## Begin GIVEN DATA
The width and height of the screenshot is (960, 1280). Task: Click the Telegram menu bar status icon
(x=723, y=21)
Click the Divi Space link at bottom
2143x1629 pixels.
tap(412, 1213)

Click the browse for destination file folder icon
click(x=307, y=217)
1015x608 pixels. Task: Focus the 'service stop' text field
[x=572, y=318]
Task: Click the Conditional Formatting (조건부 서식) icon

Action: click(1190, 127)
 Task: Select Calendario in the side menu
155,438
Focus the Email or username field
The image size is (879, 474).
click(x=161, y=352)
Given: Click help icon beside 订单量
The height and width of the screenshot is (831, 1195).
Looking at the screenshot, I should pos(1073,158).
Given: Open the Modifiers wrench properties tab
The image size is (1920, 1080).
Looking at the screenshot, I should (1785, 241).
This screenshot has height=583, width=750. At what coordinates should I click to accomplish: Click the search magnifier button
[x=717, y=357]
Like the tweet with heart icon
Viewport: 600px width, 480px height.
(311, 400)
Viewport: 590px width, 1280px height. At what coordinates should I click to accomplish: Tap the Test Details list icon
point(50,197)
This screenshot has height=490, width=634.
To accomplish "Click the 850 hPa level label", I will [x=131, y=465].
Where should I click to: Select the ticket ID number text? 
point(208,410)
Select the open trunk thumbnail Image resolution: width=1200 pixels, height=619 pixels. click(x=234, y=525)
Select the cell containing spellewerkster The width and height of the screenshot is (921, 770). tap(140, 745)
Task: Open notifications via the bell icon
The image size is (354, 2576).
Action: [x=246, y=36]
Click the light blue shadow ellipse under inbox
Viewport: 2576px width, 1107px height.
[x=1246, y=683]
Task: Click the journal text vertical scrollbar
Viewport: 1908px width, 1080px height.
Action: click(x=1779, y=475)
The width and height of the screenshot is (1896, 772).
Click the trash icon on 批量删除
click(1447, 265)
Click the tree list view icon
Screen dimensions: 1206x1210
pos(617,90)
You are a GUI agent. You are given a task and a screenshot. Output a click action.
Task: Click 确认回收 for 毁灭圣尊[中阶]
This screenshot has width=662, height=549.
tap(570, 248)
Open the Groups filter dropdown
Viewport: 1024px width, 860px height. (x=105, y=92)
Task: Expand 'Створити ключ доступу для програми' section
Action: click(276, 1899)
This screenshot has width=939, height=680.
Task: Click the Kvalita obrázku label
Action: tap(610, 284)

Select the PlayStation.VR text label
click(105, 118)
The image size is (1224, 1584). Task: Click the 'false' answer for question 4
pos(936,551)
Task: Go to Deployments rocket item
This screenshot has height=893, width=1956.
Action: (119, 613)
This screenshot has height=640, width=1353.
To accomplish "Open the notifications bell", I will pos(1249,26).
## End GIVEN DATA
- [WHAT YOU SHOULD DO]: Revise all of the records above so that each "bell" becomes "alarm", and leave every other word as it stands.

- [EXPECTED ANSWER]:
The width and height of the screenshot is (960, 1280). Task: Click the Telegram menu bar status icon
(x=723, y=21)
Click the Divi Space link at bottom
2143x1629 pixels.
tap(412, 1213)

Click the browse for destination file folder icon
click(x=307, y=217)
1015x608 pixels. Task: Focus the 'service stop' text field
[x=572, y=318]
Task: Click the Conditional Formatting (조건부 서식) icon

Action: click(1190, 127)
 Task: Select Calendario in the side menu
155,438
Focus the Email or username field
The image size is (879, 474).
click(x=161, y=352)
Given: Click help icon beside 订单量
The height and width of the screenshot is (831, 1195).
Looking at the screenshot, I should pos(1073,158).
Given: Open the Modifiers wrench properties tab
The image size is (1920, 1080).
Looking at the screenshot, I should (1785, 241).
This screenshot has height=583, width=750. At what coordinates should I click to accomplish: Click the search magnifier button
[x=717, y=357]
Like the tweet with heart icon
Viewport: 600px width, 480px height.
(311, 400)
Viewport: 590px width, 1280px height. At what coordinates should I click to accomplish: Tap the Test Details list icon
point(50,197)
This screenshot has height=490, width=634.
To accomplish "Click the 850 hPa level label", I will [x=131, y=465].
Where should I click to: Select the ticket ID number text? 
point(208,410)
Select the open trunk thumbnail Image resolution: width=1200 pixels, height=619 pixels. click(x=234, y=525)
Select the cell containing spellewerkster The width and height of the screenshot is (921, 770). tap(140, 745)
Task: Open notifications via the alarm icon
The image size is (354, 2576).
Action: [x=246, y=36]
Click the light blue shadow ellipse under inbox
Viewport: 2576px width, 1107px height.
[x=1246, y=683]
Task: Click the journal text vertical scrollbar
Viewport: 1908px width, 1080px height.
Action: click(x=1779, y=475)
The width and height of the screenshot is (1896, 772).
Click the trash icon on 批量删除
click(1447, 265)
Click the tree list view icon
Screen dimensions: 1206x1210
pos(617,90)
You are a GUI agent. You are given a task and a screenshot. Output a click action.
Task: Click 确认回收 for 毁灭圣尊[中阶]
This screenshot has width=662, height=549.
tap(570, 248)
Open the Groups filter dropdown
Viewport: 1024px width, 860px height. (x=105, y=92)
Task: Expand 'Створити ключ доступу для програми' section
Action: click(276, 1899)
This screenshot has width=939, height=680.
Task: Click the Kvalita obrázku label
Action: tap(610, 284)

Select the PlayStation.VR text label
click(105, 118)
The image size is (1224, 1584). Task: Click the 'false' answer for question 4
pos(936,551)
Task: Go to Deployments rocket item
This screenshot has height=893, width=1956.
Action: (119, 613)
This screenshot has height=640, width=1353.
To accomplish "Open the notifications alarm", I will pos(1249,26).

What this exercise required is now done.